### Instruksi dan Ketentuan
Tuliskan kembali bagian artikel tentang pernyataan Duterte antara "Selama karier politiknya, Duterte" dan "di kelamin mereka.", termasuk kedua batas tersebut, serta tukar "ofensif" dengan "menyinggung".

### Kutipan Bacaan
──────

Site icon Jernih.co

Duterte: Kursi Presiden Bukan untuk Kaum Perempuan!

Presiden Filipina, Rodrigo Duterte, kiri, menasihati putrinya, Sara Duterte-Carpio, kanan, untuk tidak mencalonkan diri sebagai presiden. Foto: AFP

Selama karier politiknya, Duterte banyak membuat pernyataan ofensif dan misoginis. Dia, misalnya,  pernah secara gamblang menyombongkan diri bagaimana menganiaya pembantu rumah wanita saat masih muda. Sebagai presiden, dia telah menginstruksikan tentara untuk menembak tentara perempuan pemberontak komunis,  tepat di kelamin mereka.

JERNIH—Kaum perempuan Filipina, Jumat (15/1) bereaksi mencemooh pernyataan Presiden Rodrigo Duterte bahwa peran kepemimpinan tertinggi negara itu “bukan untuk wanita”. Duterte mengatakan, perempuan secara emosional berbeda dari pria, mengabaikan kontribusi para pemimpin wanita dalam memajukan negara itu.

Etta Rosales, ketua emeritus Akbayan Partylist, kelompok oposisi sayap kiri moderat, memimpin gelombang kritik dengan mengatakan dalam sebuah pernyataan. “Kursi kepresidenan hanya untuk laki-laki? Di gua manakah Tuan Rodrigo Duterte ini tinggal? ”

“Kepresidenan adalah pekerjaan bagi mereka yang dapat memimpin secara efektif dengan menghormati hak asasi manusia, keadilan dan demokrasi,”kata Rosales. “Ini bukan pekerjaan untuk membunuh massal laiknya para tiran, misoginis, penjilat, dan pemimpin yang tidak bisa diperbaiki, malas, dan tidak kompeten.”

──────

### Data Mentah
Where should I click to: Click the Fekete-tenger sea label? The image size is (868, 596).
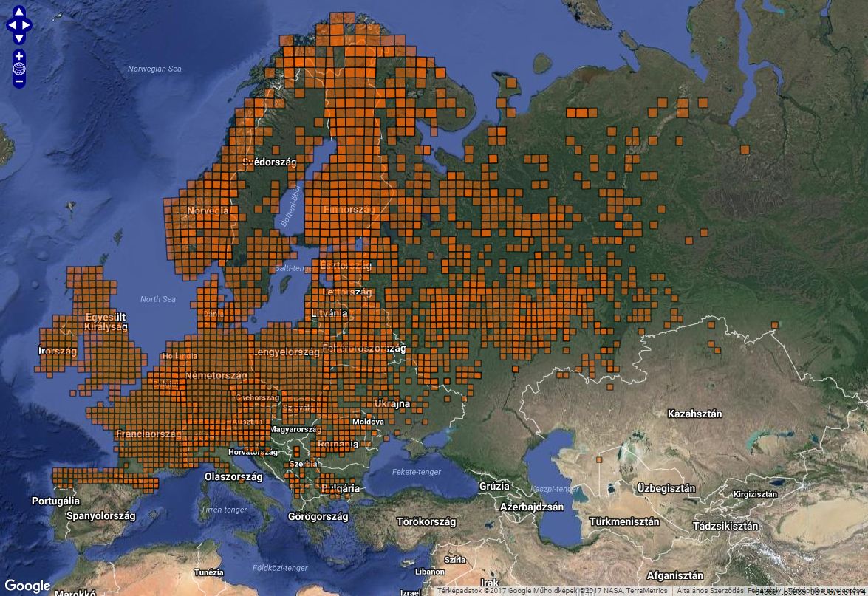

──────

### Hasil Pengerjaan
Selama karier politiknya, Duterte banyak membuat pernyataan menyinggung dan misoginis. Dia, misalnya,  pernah secara gamblang menyombongkan diri bagaimana menganiaya pembantu rumah wanita saat masih muda. Sebagai presiden, dia telah menginstruksikan tentara untuk menembak tentara perempuan pemberontak komunis,  tepat di kelamin mereka.